====== Supplied material

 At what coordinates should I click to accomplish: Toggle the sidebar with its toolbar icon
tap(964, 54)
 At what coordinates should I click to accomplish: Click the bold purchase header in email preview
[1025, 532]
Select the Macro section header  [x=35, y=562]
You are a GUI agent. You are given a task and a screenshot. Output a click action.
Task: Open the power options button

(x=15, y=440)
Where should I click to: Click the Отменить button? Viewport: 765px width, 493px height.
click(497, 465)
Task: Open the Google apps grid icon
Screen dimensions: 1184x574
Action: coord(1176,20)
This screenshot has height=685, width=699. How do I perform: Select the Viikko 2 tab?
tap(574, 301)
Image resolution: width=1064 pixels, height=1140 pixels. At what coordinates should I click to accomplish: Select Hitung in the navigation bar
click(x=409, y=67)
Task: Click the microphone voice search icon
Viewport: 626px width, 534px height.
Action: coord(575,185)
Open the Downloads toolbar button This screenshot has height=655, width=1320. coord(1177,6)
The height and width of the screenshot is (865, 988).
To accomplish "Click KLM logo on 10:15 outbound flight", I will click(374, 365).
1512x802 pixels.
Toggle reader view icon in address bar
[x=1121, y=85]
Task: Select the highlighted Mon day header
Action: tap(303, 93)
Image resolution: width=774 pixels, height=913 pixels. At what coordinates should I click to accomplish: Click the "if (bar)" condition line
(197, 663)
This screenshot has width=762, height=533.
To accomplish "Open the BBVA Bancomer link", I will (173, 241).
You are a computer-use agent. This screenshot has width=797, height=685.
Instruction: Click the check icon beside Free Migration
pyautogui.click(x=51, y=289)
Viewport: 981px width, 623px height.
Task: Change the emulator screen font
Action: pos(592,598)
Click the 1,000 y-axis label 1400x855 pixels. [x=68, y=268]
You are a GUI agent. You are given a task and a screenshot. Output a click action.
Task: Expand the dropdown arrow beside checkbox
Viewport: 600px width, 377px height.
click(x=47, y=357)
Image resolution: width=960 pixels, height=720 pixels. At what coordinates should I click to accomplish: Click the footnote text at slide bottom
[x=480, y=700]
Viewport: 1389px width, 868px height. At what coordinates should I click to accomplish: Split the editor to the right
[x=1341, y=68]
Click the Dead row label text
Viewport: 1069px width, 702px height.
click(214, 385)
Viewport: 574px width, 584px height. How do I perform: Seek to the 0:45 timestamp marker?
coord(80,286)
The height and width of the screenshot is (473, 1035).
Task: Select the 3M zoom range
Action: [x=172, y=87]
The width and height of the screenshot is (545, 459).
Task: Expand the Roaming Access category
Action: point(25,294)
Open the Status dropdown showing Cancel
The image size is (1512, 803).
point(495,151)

============

• Task statement
Whatever appears in the data above must be copied word for word.

• Completed task
 At what coordinates should I click to accomplish: Toggle the sidebar with its toolbar icon
tap(964, 54)
 At what coordinates should I click to accomplish: Click the bold purchase header in email preview
[1025, 532]
Select the Macro section header  [x=35, y=562]
You are a GUI agent. You are given a task and a screenshot. Output a click action.
Task: Open the power options button

(x=15, y=440)
Where should I click to: Click the Отменить button? Viewport: 765px width, 493px height.
click(497, 465)
Task: Open the Google apps grid icon
Screen dimensions: 1184x574
Action: coord(1176,20)
This screenshot has height=685, width=699. How do I perform: Select the Viikko 2 tab?
tap(574, 301)
Image resolution: width=1064 pixels, height=1140 pixels. At what coordinates should I click to accomplish: Select Hitung in the navigation bar
click(x=409, y=67)
Task: Click the microphone voice search icon
Viewport: 626px width, 534px height.
Action: coord(575,185)
Open the Downloads toolbar button This screenshot has height=655, width=1320. coord(1177,6)
The height and width of the screenshot is (865, 988).
To accomplish "Click KLM logo on 10:15 outbound flight", I will click(374, 365).
1512x802 pixels.
Toggle reader view icon in address bar
[x=1121, y=85]
Task: Select the highlighted Mon day header
Action: tap(303, 93)
Image resolution: width=774 pixels, height=913 pixels. At what coordinates should I click to accomplish: Click the "if (bar)" condition line
(197, 663)
This screenshot has width=762, height=533.
To accomplish "Open the BBVA Bancomer link", I will (173, 241).
You are a computer-use agent. This screenshot has width=797, height=685.
Instruction: Click the check icon beside Free Migration
pyautogui.click(x=51, y=289)
Viewport: 981px width, 623px height.
Task: Change the emulator screen font
Action: pos(592,598)
Click the 1,000 y-axis label 1400x855 pixels. [x=68, y=268]
You are a GUI agent. You are given a task and a screenshot. Output a click action.
Task: Expand the dropdown arrow beside checkbox
Viewport: 600px width, 377px height.
click(x=47, y=357)
Image resolution: width=960 pixels, height=720 pixels. At what coordinates should I click to accomplish: Click the footnote text at slide bottom
[x=480, y=700]
Viewport: 1389px width, 868px height. At what coordinates should I click to accomplish: Split the editor to the right
[x=1341, y=68]
Click the Dead row label text
Viewport: 1069px width, 702px height.
click(214, 385)
Viewport: 574px width, 584px height. How do I perform: Seek to the 0:45 timestamp marker?
coord(80,286)
The height and width of the screenshot is (473, 1035).
Task: Select the 3M zoom range
Action: [x=172, y=87]
The width and height of the screenshot is (545, 459).
Task: Expand the Roaming Access category
Action: point(25,294)
Open the Status dropdown showing Cancel
The image size is (1512, 803).
point(495,151)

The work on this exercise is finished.